Audio Compression

Introduction

When I bought my 30GB iPod, I had to decide which audio compression scheme I wanted to use for encoding my 300 to 400 CDs. As I'm quite critical about sound quality, I wanted to be sure to choose a correct compression.

Searching on the web shows that audible differences between encodings are already reported a couple of times (e.g. see Recordstorereview, Roberto's Pages, iPodlounge, AAC versus MP3 LAME). Because their observations differ a lot (and because I'm quite stuborn), I've decided to conduct my own experiment. I'll explain my experiment and findings on this page. If you're only interested in the outcome, go to the overview table.

For more detailed background info about audio encodings, you could have a look at:

Source material and test equipment

First of all I had to choose some source material that would exploit the differences between encodings. For this, I've chosen the following music:

The music samples contain quite some transient behaviour (harpsicord, guitars, castanets), have a different nature (acoustic pop versus electronic pop versus classical music), have a different ambience (close miked recordings versus an orchestral hall with a lot of room reverbations), and also have a different timbre.

I've converted all these tracks to the following formats, using iTunes and LAME:

  • AIFF: 1444 (as a reference file)
  • AAC iTunes: 96, 128, 160, 192, 224, 320.
  • MP3 iTunes: 96, 128, 128VBR, 160VBR, 192VBR, 320VBR.
  • MP3 LAME: 96, 128, 128VBR, 160VBR, 192VBR, 320VBR (using the LAME -h -v -V0 -b <bitrate> setting).

I've also checked with other music, but less extensively.

My main reference track described on this website is the Tori Amos track. In my experiment I've double checked my findings with all the other tracks. I've encoded a 3 second 128 kbit/sec VBR MP3 file of this track, to give you an impression what I'm talking about (due to copyright reasons I keep the sample short and low quality).

I've listened to these tracks via different equipment, just to be sure I was not limited by specific weak part of the audio chain. I've used the iPod (ofcourse) through its headphone output, as well through the line output via its docking station. I've used a Etymotic ER-4P, Sennheiser HD 497, Beyerdynamics 311, iPod earbuds, Sony MDR-E888LP earbuds (for a very short while), and AKG 340 electrostatic.
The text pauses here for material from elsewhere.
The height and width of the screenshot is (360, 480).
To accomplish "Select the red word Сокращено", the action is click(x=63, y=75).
I've also burned a CD with a decoded version of all the files, so that I could also listen to the differences on any common CD-player, in my case a TEAC VDRS-10 CD player, a self-made DAC, my Audio Innovations Classic 25 Tube amp, and self-built Audio Note E speakers.

Learn about encoder artifacts

First of all, I listened to all different tracks to get an idea about the differences. How can these differences be characterized, and how prominent do they reveal themselves at different bit rates?
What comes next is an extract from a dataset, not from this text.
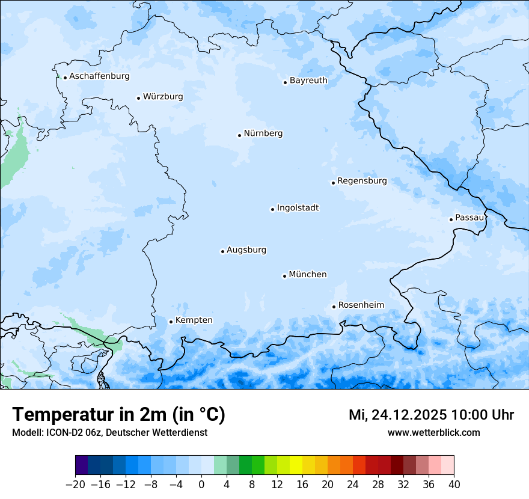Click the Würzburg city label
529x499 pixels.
[163, 97]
Secondly, I've subtracted the encoded file from the original file, to get an idea what the encoding leaves out. This procedure works as follows. First of all, I copied an audio file from a CD to my Desktop. Then I encoded this file three times with the three different options provided by Quicktime. I also encoded the file with the same bitrate using iTunes. Secondly, I converted all these files to AIFF files using iTunes. Finally, I used Sound Studio to substract two different sound files, by first inverting the phase of one of the two, and then mix the two files by a special paste command called "Paste Mixed...".

You can find some of the results here (because of bandwidth reasons and limited disc space, I've encoded the files as 128 kb VBR MP3s, so they are less accurate than the AIFF comparisons, but they give a good idea):

I haven't scaled volume or such, so the differences are absolute differences, w.r.t. the volume of the original files. As you can hear, the differences are quite revealing. Psycho-acoustic models ofcourse say that we cannot hear most of this stuff, because it's being masked, so it's not only the magnitude, but also the type of noise that matters (as explained by JohnV in a thread on 3ivx):

  • Remember, that when you substract the original from the encoded, you get the total quantization noise.
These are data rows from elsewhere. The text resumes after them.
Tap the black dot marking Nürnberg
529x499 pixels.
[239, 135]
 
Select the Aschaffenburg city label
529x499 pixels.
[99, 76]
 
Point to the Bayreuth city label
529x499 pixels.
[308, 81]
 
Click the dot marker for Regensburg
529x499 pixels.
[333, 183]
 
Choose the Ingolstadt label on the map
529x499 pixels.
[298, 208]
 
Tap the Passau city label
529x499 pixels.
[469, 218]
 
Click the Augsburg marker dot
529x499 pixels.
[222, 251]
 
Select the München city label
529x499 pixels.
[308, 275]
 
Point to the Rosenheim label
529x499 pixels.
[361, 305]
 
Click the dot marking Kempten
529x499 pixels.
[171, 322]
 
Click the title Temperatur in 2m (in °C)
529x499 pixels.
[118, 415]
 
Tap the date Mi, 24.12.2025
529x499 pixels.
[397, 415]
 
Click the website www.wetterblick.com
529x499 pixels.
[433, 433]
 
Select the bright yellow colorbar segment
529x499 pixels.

    Total quantization noise = audible quantization noise + inaudible (masked) quantization noise.

    In sound quality when talking about lossy audio what counts is the amount and *type* of the audible quantization noise. Codecs try to maximize inaudible quantization noise and minimize audible quantization noise. When you listen to the total quantization noise, you of course hear also the supposed to be masked quantization noise. The problem is that you can't say 100% precisely what would be masked and what's not. Automatically assuming that the "quieter is better", may not always be accurate, because the type and position of the noise counts a lot too.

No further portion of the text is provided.